(Dataset items)
-----

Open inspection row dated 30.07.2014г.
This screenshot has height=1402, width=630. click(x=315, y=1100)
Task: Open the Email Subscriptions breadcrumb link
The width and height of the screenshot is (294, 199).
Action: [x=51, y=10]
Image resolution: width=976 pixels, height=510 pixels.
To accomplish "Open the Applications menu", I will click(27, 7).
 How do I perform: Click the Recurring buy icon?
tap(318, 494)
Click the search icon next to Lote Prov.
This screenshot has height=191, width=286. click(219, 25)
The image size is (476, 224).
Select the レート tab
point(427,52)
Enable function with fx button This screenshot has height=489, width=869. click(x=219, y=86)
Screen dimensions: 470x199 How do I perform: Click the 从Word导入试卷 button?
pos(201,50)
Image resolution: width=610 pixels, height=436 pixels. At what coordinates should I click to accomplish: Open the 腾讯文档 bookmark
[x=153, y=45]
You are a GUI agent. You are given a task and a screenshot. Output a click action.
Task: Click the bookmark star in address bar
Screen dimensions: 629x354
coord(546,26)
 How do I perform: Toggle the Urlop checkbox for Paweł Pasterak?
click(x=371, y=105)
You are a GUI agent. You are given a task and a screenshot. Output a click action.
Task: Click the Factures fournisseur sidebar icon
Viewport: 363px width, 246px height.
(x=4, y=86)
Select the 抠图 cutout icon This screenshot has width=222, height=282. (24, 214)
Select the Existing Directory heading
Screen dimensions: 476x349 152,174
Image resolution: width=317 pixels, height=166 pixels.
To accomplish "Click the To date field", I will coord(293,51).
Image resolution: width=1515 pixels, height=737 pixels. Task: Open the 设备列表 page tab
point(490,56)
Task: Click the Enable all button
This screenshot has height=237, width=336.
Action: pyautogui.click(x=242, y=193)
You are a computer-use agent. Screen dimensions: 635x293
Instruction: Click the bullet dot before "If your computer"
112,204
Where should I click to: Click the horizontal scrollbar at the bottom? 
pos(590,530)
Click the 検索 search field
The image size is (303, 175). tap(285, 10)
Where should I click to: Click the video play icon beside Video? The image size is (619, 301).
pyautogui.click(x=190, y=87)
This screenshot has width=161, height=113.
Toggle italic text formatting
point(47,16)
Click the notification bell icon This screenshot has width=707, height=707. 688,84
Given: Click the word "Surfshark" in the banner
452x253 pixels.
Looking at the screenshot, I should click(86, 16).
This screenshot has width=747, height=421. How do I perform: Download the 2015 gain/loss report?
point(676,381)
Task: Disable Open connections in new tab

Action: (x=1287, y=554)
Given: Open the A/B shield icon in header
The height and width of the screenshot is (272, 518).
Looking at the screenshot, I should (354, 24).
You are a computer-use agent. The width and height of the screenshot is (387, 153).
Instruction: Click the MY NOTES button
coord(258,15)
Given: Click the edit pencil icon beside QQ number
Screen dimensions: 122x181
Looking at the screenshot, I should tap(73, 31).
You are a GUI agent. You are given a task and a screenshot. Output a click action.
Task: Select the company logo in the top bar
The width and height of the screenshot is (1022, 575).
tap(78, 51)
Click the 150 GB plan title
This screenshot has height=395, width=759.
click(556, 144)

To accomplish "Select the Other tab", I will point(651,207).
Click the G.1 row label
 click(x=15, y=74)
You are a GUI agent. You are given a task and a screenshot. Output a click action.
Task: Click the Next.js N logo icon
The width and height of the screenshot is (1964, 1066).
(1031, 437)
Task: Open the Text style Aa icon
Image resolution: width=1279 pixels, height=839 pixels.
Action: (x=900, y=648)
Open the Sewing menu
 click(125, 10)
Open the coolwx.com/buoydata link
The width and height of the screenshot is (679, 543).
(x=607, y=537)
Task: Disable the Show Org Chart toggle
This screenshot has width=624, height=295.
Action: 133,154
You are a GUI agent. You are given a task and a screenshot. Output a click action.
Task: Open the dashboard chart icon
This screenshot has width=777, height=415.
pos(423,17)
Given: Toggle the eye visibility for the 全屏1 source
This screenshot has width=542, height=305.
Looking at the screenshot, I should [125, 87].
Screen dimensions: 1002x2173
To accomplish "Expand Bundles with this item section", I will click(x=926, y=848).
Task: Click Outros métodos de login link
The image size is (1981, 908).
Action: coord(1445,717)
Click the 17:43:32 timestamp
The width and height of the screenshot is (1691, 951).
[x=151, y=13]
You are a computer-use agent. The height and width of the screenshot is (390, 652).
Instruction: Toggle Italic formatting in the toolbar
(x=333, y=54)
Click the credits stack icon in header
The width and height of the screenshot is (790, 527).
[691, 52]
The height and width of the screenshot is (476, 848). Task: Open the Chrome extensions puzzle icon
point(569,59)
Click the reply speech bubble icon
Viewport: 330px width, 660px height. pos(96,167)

-----

Exercise requirements:
Rewrite the listing with every "GUI agent" swapped for "interface agent", keeping everything else unchanged.

Result of this task:
Open inspection row dated 30.07.2014г.
This screenshot has height=1402, width=630. click(x=315, y=1100)
Task: Open the Email Subscriptions breadcrumb link
The width and height of the screenshot is (294, 199).
Action: [x=51, y=10]
Image resolution: width=976 pixels, height=510 pixels.
To accomplish "Open the Applications menu", I will click(27, 7).
 How do I perform: Click the Recurring buy icon?
tap(318, 494)
Click the search icon next to Lote Prov.
This screenshot has height=191, width=286. click(219, 25)
The image size is (476, 224).
Select the レート tab
point(427,52)
Enable function with fx button This screenshot has height=489, width=869. click(x=219, y=86)
Screen dimensions: 470x199 How do I perform: Click the 从Word导入试卷 button?
pos(201,50)
Image resolution: width=610 pixels, height=436 pixels. At what coordinates should I click to accomplish: Open the 腾讯文档 bookmark
[x=153, y=45]
You are a interface agent. You are given a task and a screenshot. Output a click action.
Task: Click the bookmark star in address bar
Screen dimensions: 629x354
coord(546,26)
 How do I perform: Toggle the Urlop checkbox for Paweł Pasterak?
click(x=371, y=105)
You are a interface agent. You are given a task and a screenshot. Output a click action.
Task: Click the Factures fournisseur sidebar icon
Viewport: 363px width, 246px height.
(x=4, y=86)
Select the 抠图 cutout icon This screenshot has width=222, height=282. (24, 214)
Select the Existing Directory heading
Screen dimensions: 476x349 152,174
Image resolution: width=317 pixels, height=166 pixels.
To accomplish "Click the To date field", I will coord(293,51).
Image resolution: width=1515 pixels, height=737 pixels. Task: Open the 设备列表 page tab
point(490,56)
Task: Click the Enable all button
This screenshot has height=237, width=336.
Action: pyautogui.click(x=242, y=193)
You are a computer-use agent. Screen dimensions: 635x293
Instruction: Click the bullet dot before "If your computer"
112,204
Where should I click to: Click the horizontal scrollbar at the bottom? 
pos(590,530)
Click the 検索 search field
The image size is (303, 175). tap(285, 10)
Where should I click to: Click the video play icon beside Video? The image size is (619, 301).
pyautogui.click(x=190, y=87)
This screenshot has width=161, height=113.
Toggle italic text formatting
point(47,16)
Click the notification bell icon This screenshot has width=707, height=707. 688,84
Given: Click the word "Surfshark" in the banner
452x253 pixels.
Looking at the screenshot, I should click(86, 16).
This screenshot has width=747, height=421. How do I perform: Download the 2015 gain/loss report?
point(676,381)
Task: Disable Open connections in new tab

Action: (x=1287, y=554)
Given: Open the A/B shield icon in header
The height and width of the screenshot is (272, 518).
Looking at the screenshot, I should (354, 24).
You are a computer-use agent. The width and height of the screenshot is (387, 153).
Instruction: Click the MY NOTES button
coord(258,15)
Given: Click the edit pencil icon beside QQ number
Screen dimensions: 122x181
Looking at the screenshot, I should tap(73, 31).
You are a interface agent. You are given a task and a screenshot. Output a click action.
Task: Select the company logo in the top bar
The width and height of the screenshot is (1022, 575).
tap(78, 51)
Click the 150 GB plan title
This screenshot has height=395, width=759.
click(556, 144)

To accomplish "Select the Other tab", I will point(651,207).
Click the G.1 row label
 click(x=15, y=74)
You are a interface agent. You are given a task and a screenshot. Output a click action.
Task: Click the Next.js N logo icon
The width and height of the screenshot is (1964, 1066).
(1031, 437)
Task: Open the Text style Aa icon
Image resolution: width=1279 pixels, height=839 pixels.
Action: (x=900, y=648)
Open the Sewing menu
 click(125, 10)
Open the coolwx.com/buoydata link
The width and height of the screenshot is (679, 543).
(x=607, y=537)
Task: Disable the Show Org Chart toggle
This screenshot has width=624, height=295.
Action: 133,154
You are a interface agent. You are given a task and a screenshot. Output a click action.
Task: Open the dashboard chart icon
This screenshot has width=777, height=415.
pos(423,17)
Given: Toggle the eye visibility for the 全屏1 source
This screenshot has width=542, height=305.
Looking at the screenshot, I should [125, 87].
Screen dimensions: 1002x2173
To accomplish "Expand Bundles with this item section", I will click(x=926, y=848).
Task: Click Outros métodos de login link
The image size is (1981, 908).
Action: coord(1445,717)
Click the 17:43:32 timestamp
The width and height of the screenshot is (1691, 951).
[x=151, y=13]
You are a computer-use agent. The height and width of the screenshot is (390, 652).
Instruction: Toggle Italic formatting in the toolbar
(x=333, y=54)
Click the credits stack icon in header
The width and height of the screenshot is (790, 527).
[691, 52]
The height and width of the screenshot is (476, 848). Task: Open the Chrome extensions puzzle icon
point(569,59)
Click the reply speech bubble icon
Viewport: 330px width, 660px height. pos(96,167)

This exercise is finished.